**What you should do:**
For each entry, return the text exactly and omit any image.

**Extracted entries:**
════
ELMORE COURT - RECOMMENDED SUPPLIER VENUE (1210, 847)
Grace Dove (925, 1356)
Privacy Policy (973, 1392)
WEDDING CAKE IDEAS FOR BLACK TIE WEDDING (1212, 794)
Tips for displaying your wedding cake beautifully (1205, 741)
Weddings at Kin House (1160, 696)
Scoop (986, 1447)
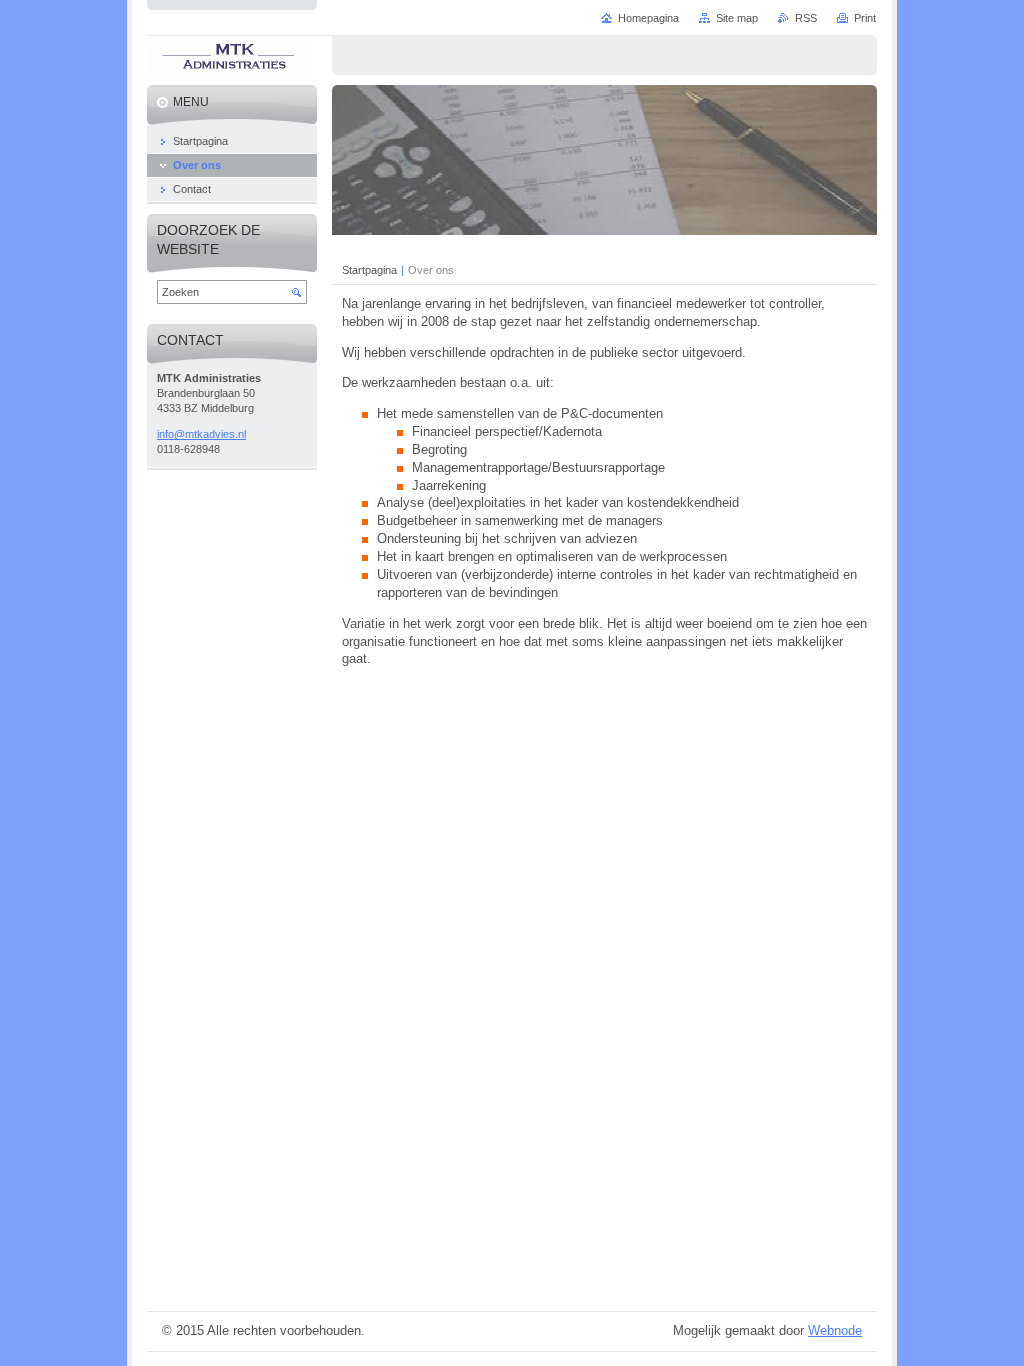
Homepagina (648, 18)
════
**Exercise result:**
ELMORE COURT - RECOMMENDED SUPPLIER VENUE (1210, 847)
Grace Dove (925, 1356)
Privacy Policy (973, 1392)
WEDDING CAKE IDEAS FOR BLACK TIE WEDDING (1212, 794)
Tips for displaying your wedding cake beautifully (1205, 741)
Weddings at Kin House (1160, 696)
Scoop (986, 1447)
Homepagina (648, 18)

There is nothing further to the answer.